What to work on:
Reproduce every one of the rows below word for word, omitting the pictures.

Rows of pointing data:
────────────────

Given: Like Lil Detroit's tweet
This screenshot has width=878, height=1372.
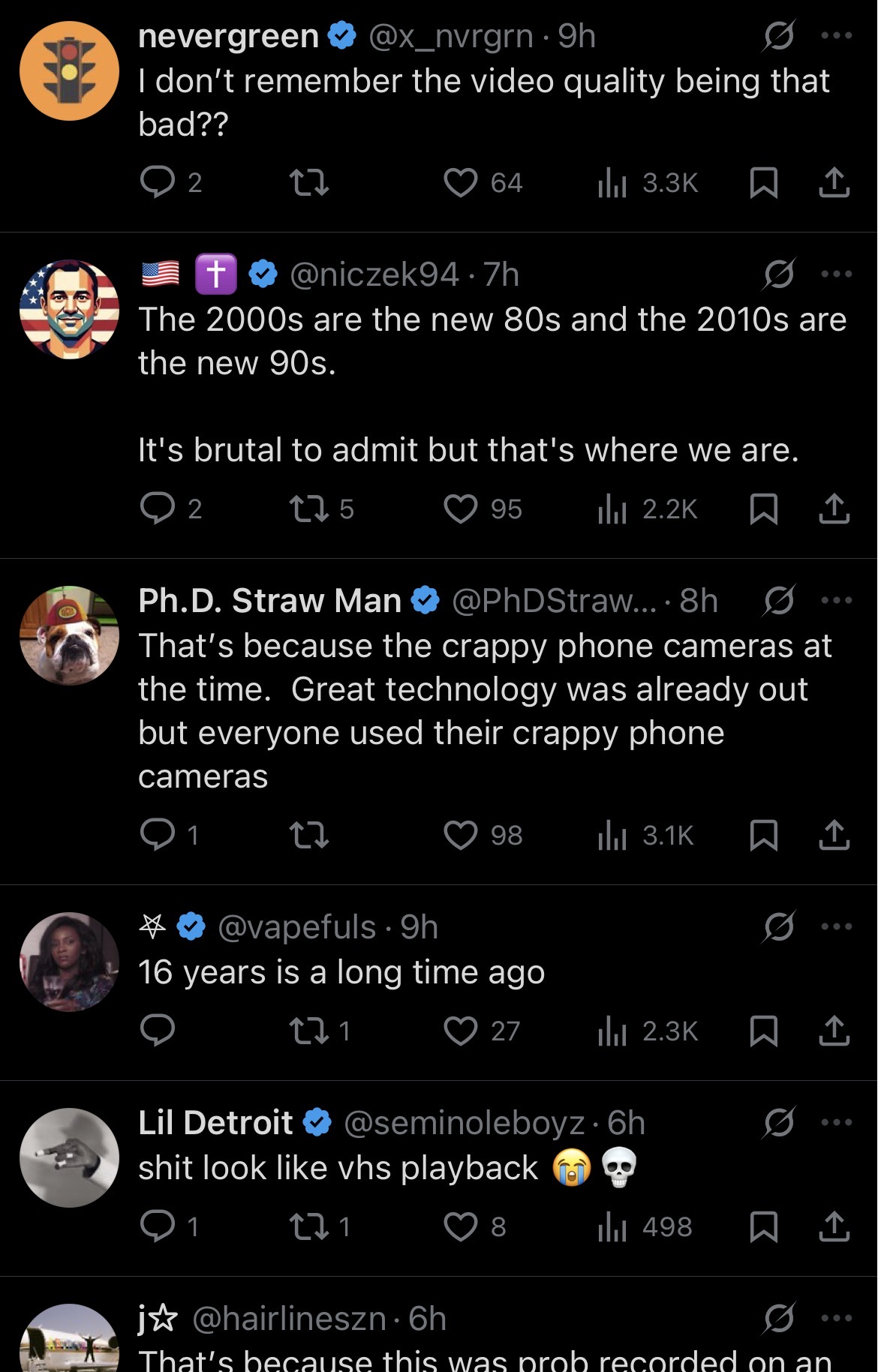Looking at the screenshot, I should click(x=461, y=1227).
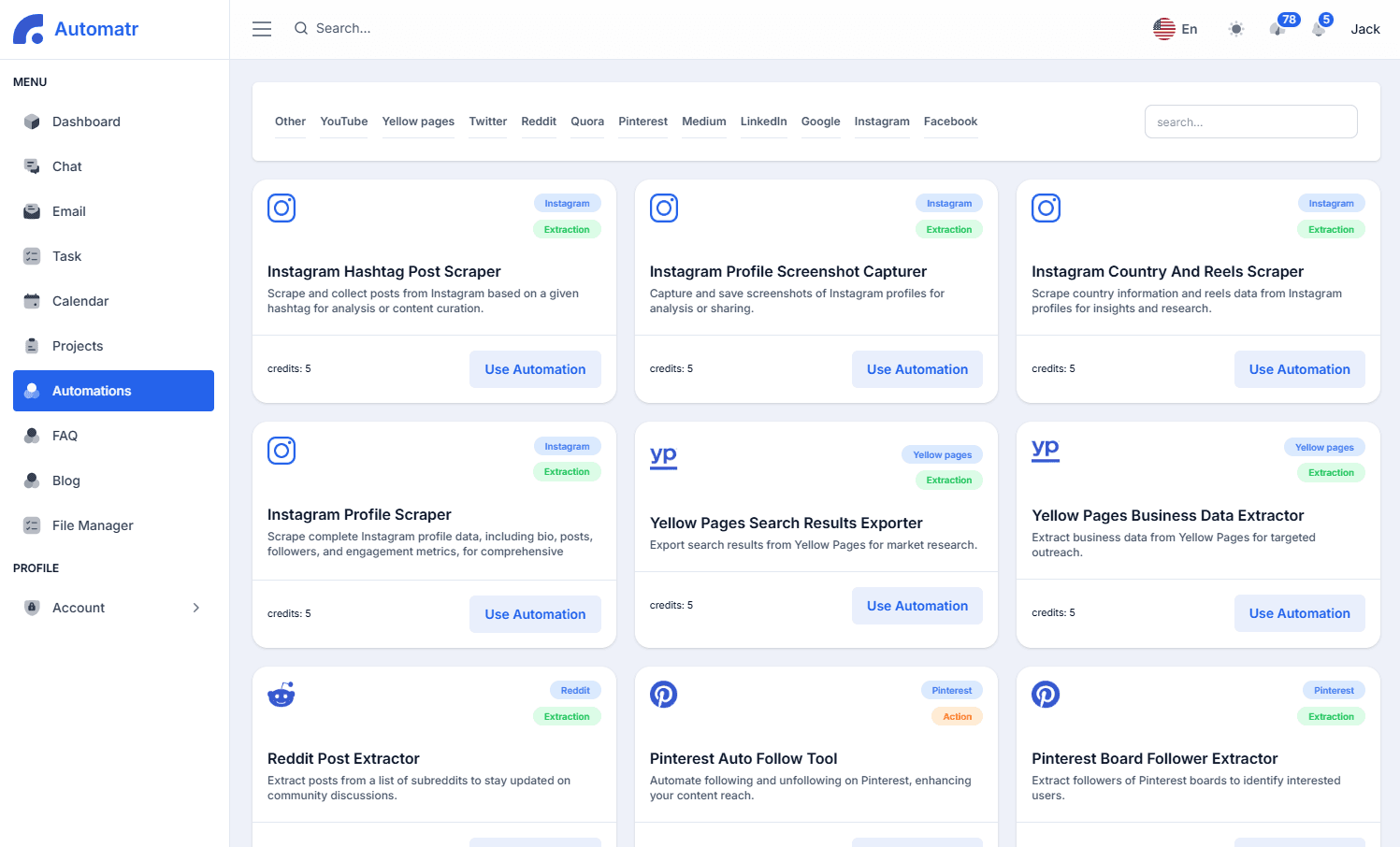Open notifications bell with 5 badge
Screen dimensions: 1400x847
pyautogui.click(x=1319, y=29)
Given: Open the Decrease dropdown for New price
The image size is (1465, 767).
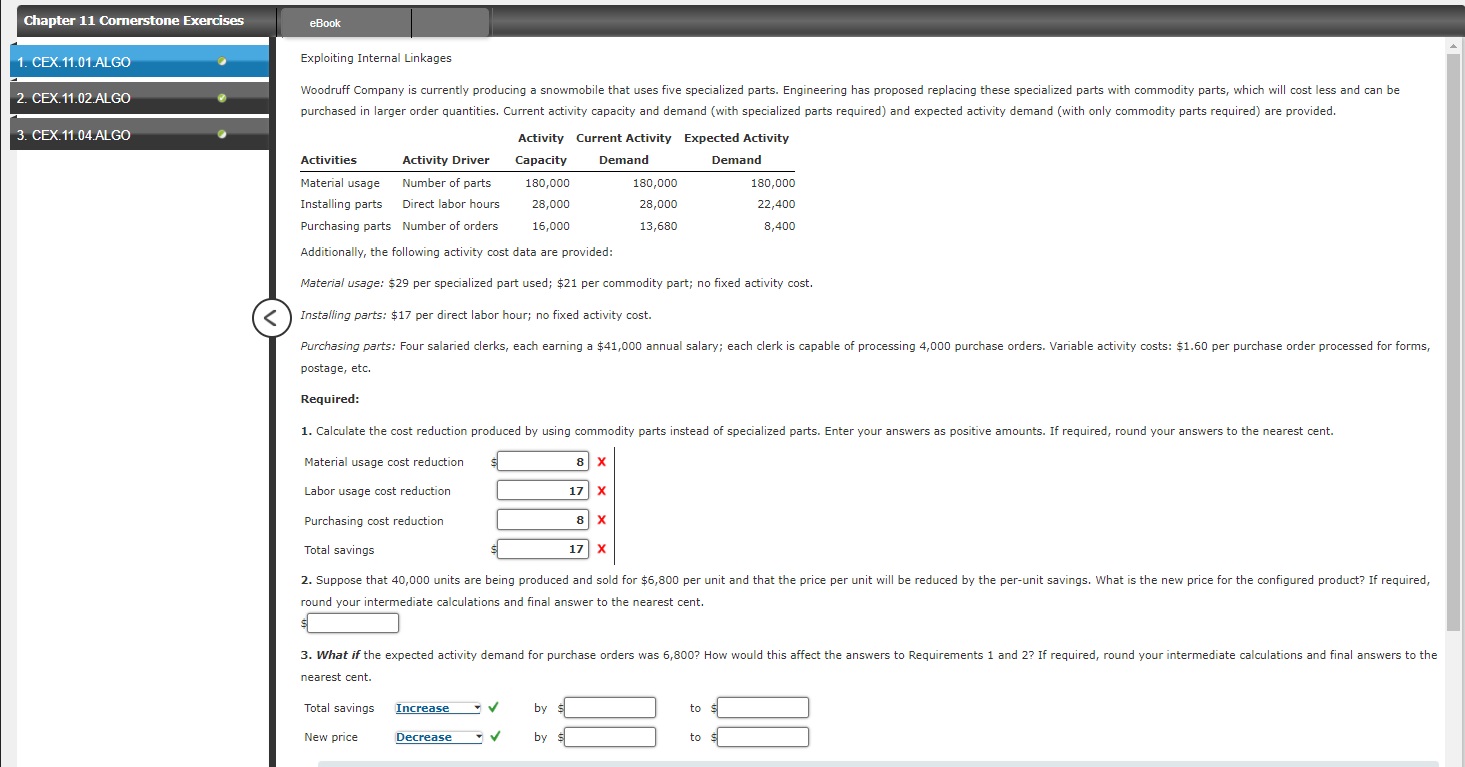Looking at the screenshot, I should (437, 737).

────────────────

Final result:
Given: Like Lil Detroit's tweet
This screenshot has width=878, height=1372.
Looking at the screenshot, I should click(x=461, y=1227).
Open notifications bell with 5 badge
Screen dimensions: 1400x847
pyautogui.click(x=1319, y=29)
Given: Open the Decrease dropdown for New price
The image size is (1465, 767).
Looking at the screenshot, I should (437, 737).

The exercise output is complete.